Top of Document section
# How's the Paxil Club doing?



## AntonioRI (Sep 30, 2002)

Hi all, Just wondering how we're all doing on Paxil? Fine here. Still seems to be helping. I feel alot more level headed than I used to and my stomach hurts, but not as much or as often.Let me know how you all are making out. And how was your holiday?


----------



## angelk753 (Oct 16, 2001)

hey AntonioBesides the fact that I feel really sick cause I just snuck into the kitchen and ate some of lastnight's cheesecake right out of the container I feel great.If you have been following my story i ended up staying with 12.5. I think thats good for me. Im still a teeny tiny bit panicky but nothing to complain about. Im still not ready to hang out at my trigger spots yet. That is something I need to work on through therapy. I'll get there.Yuck I really feel gross. Im such a piggy.


----------



## zayaka26 (Jul 5, 2001)

I'm doing great (about two weeks for me). Just finished my period and this is the first time I do not take Advil or anything else for the pain. Could that be the Paxil or the Zyprexa?







The only thing I do not like is that the ten days I took Zoloft my face started to clear up and now I do not see that side effect. But that's ok, I can live with that.Other than that I'm fabulous. Right now I'm about to dress up to go to a party.







And my Thanksgiving was nice: family birthday party and had a few beers. I know I should have not, but it's been so long. Can't blame me for wanting to have a good time.







Thanks for starting this thread. I'm looking forward to see the replies.


----------



## Guest (Nov 30, 2002)

Hi Zay,Paxil changes the way that the brain perceives pain. And if you think you feel better after only 2 weeks.... it gets even better.Good 4 U !!Evie


----------



## 3fans8 (May 3, 2002)

Its been a few months for me on paxil, and I feel great!







I also







hope everyone else is feeling great for the holidays!


----------



## agr8chick (Nov 21, 2002)

Hi everyone. Today is my 14th day on Paxil CR and I have to say the depression is so much better (my diagnosis was GAD with mild depression). I've finally felt motivated to exercise and eat better, and my sex drive has improved (my hubby is glad about that!). I haven't had any "episodes" of IBS since starting it either. I have a question though. I haven't noticed a change with the anxiety. Do you expect that will come later, or should I have noticed a change by now?I'm glad everyone seems to be doing well on the Paxil....Lauren


----------



## AntonioRI (Sep 30, 2002)
Bottom of Document section
Top of Record extracts
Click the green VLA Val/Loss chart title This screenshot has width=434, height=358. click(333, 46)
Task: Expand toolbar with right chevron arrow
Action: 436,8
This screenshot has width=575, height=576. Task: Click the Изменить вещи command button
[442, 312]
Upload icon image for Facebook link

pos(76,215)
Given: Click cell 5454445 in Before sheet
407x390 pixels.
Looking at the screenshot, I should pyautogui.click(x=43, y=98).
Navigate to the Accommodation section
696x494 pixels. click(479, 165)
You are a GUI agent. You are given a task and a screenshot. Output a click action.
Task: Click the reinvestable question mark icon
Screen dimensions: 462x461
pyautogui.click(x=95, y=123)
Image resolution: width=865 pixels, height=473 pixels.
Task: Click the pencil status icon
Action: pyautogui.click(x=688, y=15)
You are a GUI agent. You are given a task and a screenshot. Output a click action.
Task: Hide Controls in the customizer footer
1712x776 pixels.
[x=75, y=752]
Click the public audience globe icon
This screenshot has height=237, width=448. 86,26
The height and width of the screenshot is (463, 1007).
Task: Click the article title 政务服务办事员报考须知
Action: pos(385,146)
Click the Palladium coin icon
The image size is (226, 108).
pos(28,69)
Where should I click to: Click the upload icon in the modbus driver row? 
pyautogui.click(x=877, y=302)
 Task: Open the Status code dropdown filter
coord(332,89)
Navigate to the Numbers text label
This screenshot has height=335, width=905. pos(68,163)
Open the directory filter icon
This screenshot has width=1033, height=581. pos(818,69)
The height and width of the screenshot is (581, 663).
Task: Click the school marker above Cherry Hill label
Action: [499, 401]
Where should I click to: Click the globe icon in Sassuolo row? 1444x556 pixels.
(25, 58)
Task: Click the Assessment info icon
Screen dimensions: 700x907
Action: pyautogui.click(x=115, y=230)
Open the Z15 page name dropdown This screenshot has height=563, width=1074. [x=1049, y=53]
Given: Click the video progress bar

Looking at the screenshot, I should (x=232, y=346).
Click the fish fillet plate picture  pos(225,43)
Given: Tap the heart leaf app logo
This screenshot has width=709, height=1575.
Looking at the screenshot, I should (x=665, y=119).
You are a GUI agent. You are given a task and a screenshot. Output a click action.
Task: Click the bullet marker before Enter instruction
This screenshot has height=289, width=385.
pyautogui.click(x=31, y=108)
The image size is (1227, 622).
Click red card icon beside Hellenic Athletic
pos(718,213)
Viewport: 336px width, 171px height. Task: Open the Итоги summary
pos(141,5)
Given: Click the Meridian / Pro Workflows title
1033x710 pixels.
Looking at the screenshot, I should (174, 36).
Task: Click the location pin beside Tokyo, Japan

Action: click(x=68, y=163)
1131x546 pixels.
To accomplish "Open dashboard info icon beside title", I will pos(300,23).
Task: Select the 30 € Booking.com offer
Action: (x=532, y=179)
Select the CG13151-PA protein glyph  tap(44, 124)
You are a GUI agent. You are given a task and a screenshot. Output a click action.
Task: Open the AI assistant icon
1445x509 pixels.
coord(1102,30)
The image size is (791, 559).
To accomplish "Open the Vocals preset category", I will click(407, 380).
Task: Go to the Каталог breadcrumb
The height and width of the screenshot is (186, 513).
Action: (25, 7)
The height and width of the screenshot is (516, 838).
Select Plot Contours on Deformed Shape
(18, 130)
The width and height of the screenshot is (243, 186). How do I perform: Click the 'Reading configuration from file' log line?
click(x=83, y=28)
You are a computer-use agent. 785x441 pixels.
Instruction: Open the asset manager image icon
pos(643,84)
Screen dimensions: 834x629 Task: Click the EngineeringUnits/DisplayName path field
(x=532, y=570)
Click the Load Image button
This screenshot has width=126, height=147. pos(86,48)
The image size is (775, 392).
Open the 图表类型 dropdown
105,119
Bottom of Record extracts
§ Task brief:
Please copy everything in the Paxil forum thread above word for word, from "hey AntonioBesides the" down to "or the Zyprexa?".

§ Answer to the problem:
hey AntonioBesides the fact that I feel really sick cause I just snuck into the kitchen and ate some of lastnight's cheesecake right out of the container I feel great.If you have been following my story i ended up staying with 12.5. I think thats good for me. Im still a teeny tiny bit panicky but nothing to complain about. Im still not ready to hang out at my trigger spots yet. That is something I need to work on through therapy. I'll get there.Yuck I really feel gross. Im such a piggy.


----------



## zayaka26 (Jul 5, 2001)

I'm doing great (about two weeks for me). Just finished my period and this is the first time I do not take Advil or anything else for the pain. Could that be the Paxil or the Zyprexa?